图5 PPARγ激动剂 Pioglitazone 重编程原代和转移性 PCa 细胞代谢,并在 22RV1 细胞中诱导上皮表型
6. 吡格列酮抑制PCa细胞的迁移和转移性PC3异种移植肿瘤的生长
在划痕实验中,研究人员评估了PPAR激动剂对原发性和转移性PCa细胞迁移的影响。吡格列酮显著降低了22RV1细胞的相对伤口密度。同时,在转移性PC3细胞中观察到细胞迁移减少的趋势(p=0.0689)(图6a)。为了评估PPARγ激动剂特斯格利他扎和吡格列酮在体内的影响,研究人员进行了PC3细胞的异种移植实验。将肿瘤负荷的NSG小鼠每天通过口服灌胃给予特斯格利他扎、吡格列酮和对照组处理14天(图6b)。研究人员发现,从治疗后的第6天开始,吡格列酮显著降低了肿瘤体积,而特斯格利他扎则没有显示出任何显著影响(图6c)。在终点测量时,吡格列酮处理的小鼠也显示出肿瘤重量减少的趋势(p=0.1599)。此外,IHC分析显示,特斯格利他扎和吡格列酮处理的异种移植肿瘤中增殖标记物Ki67无差异,仅在吡格列酮处理中凋亡标记物裂解的半胱天冬酶3(CC3)略有增加(图6d)。然而,特斯格利他扎和吡格列酮处理导致磷酸化AMPKα显著增加,吡格列酮处理后磷酸化mTOR呈降低趋势(p=0.0908),反映了细胞培养实验的结果(图6d,e)。为了评估这些发现的潜在临床意义,研究人员最后调查了T2D与接受根治性前列腺切除术(RP)的PCa患者预后之间的关系。研究人员比较了非糖尿病PCa患者与接受T2D药物治疗的糖尿病PCa患者。KM分析比较这两个患者队列的BCR自由生存率并未得出任何显著差异。然而,它表明非糖尿病PCa患者的平均风险比(HR)略有增加(HR=1.13),在RP后五到十年(图6f)。对接受不同T2D治疗(钠-葡萄糖共转运蛋白-2(SGLT-2)抑制剂、二甲双胍、PPAR激动剂、胰岛素或DPP4加二甲双胍)的糖尿病患者亚组分析显示,与非糖尿病PCa患者相比,BCR自由生存率无显著差异(图6g)。令人惊讶的是,接受PPAR激动剂治疗的糖尿病PCa患者在RP后至数据获取时没有BCR。与非糖尿病PCa患者相比,这些患者的HR增加但不显著(HR=3.14)。

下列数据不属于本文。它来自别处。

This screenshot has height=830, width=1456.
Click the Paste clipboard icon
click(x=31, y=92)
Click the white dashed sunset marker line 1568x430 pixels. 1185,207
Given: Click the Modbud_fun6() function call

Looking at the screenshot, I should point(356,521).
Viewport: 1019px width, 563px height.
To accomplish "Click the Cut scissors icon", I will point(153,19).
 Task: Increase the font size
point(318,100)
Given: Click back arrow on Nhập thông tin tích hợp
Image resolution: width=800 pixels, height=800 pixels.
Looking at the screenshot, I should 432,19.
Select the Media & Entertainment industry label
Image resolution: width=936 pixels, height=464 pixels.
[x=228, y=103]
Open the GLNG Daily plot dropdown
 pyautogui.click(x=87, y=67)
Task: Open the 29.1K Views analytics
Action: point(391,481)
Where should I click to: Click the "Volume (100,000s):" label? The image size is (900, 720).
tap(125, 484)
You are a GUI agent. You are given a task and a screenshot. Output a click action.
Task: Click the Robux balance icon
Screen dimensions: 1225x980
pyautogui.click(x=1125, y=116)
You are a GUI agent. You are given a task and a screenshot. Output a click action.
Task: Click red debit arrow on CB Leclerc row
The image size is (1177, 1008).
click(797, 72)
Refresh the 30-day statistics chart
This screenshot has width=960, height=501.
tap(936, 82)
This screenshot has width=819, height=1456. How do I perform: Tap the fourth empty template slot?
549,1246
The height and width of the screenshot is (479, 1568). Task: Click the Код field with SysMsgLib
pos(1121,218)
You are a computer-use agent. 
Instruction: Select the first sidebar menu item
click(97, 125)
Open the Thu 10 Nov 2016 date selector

图6 吡格列酮抑制 PCa 细胞的细胞迁移和转移性 PC3 异种移植肿瘤的生长
讨论
关于PCa和T2D之间关系的研究结果存在矛盾,这使得我们对男性中这两种疾病关系的理解变得复杂。研究表明,患有T2D的PCa患者可能受到PCa疾病进展的保护,但当T2D未得到有效治疗时,死亡率往往更高。除了二甲双胍和其他T2D药物外,PPARγ激动剂吡格列酮被用作单一疗法或与磺酰脲类、二甲双胍或胰岛素联合用于T2D的治疗。尽管吡格列酮被广泛使用,但其与PCa风险之间的明确联系仍然不明。本研究结果表明,PPARG在ARPC中高表达,并与不良生存结果相关。这些结果证实了早期的研究报告,即与良性上皮组织相比,PCa组织中PPARγ水平升高。研究人员还观察到,PPARγ激动剂吡格列酮显著降低了体外细胞增殖和转移性PC3异种移植肿瘤的生长。这种效应与PC3细胞中PPARγ蛋白水平的降低以及22RV1细胞中上皮表型的出现相关。根据研究人员的数据,Ahmad等人在2016年报道,PPARγ在PTEN缺陷型PCa小鼠模型中的过度表达不仅促进了肿瘤生长和转移形成,还与患者更差的生存结果相关,同时上调了脂肪代谢相关蛋白如FASN。相反,PPARγ的短暂敲低或暴露于PPARγ激动剂GW9662、罗格列酮或吡格列酮可减少PCa肿瘤生长,并在体外增加E-钙粘蛋白的表达,同时在体内减少肿瘤生长。研究人员的研究结果表明,吡格列酮和类似的代谢抑制剂在新兴的PCa治疗策略中处于前沿地位。然而,进一步深入和长期的纵向研究对于完全阐明这些代谢抑制剂对PCa的发展和进展以及患者生存的影响至关重要。
实验方法
PPARG表达与PCa患者生存率关联分析、GSEA、蛋白质组学分析、代谢组学分析、WB、放射性示踪剂摄取实验、细胞计数和DNA定量实验、 细胞凋亡检测、 细胞代谢分析、 细胞迁移实验、异种移植实验、 免疫组化
参考文献
Atas E, Berchtold K, Schlederer M, Prodinger S, Sternberg F, Pucci P, Steel C, Matthews JD, James ER, Philippe C, Trachtová K, Moazzami AA, Artamonova N, Melchior F, Redmer T, Timelthaler G, Pohl EE, Turner SD, Heidegger I, Krueger M, Resch U, Kenner L. The anti-diabetic PPARγ agonist Pioglitazone inhibits cell proliferation and induces metabolic reprogramming in prostate cancer. Mol Cancer. 2025 May 5;24(1):134.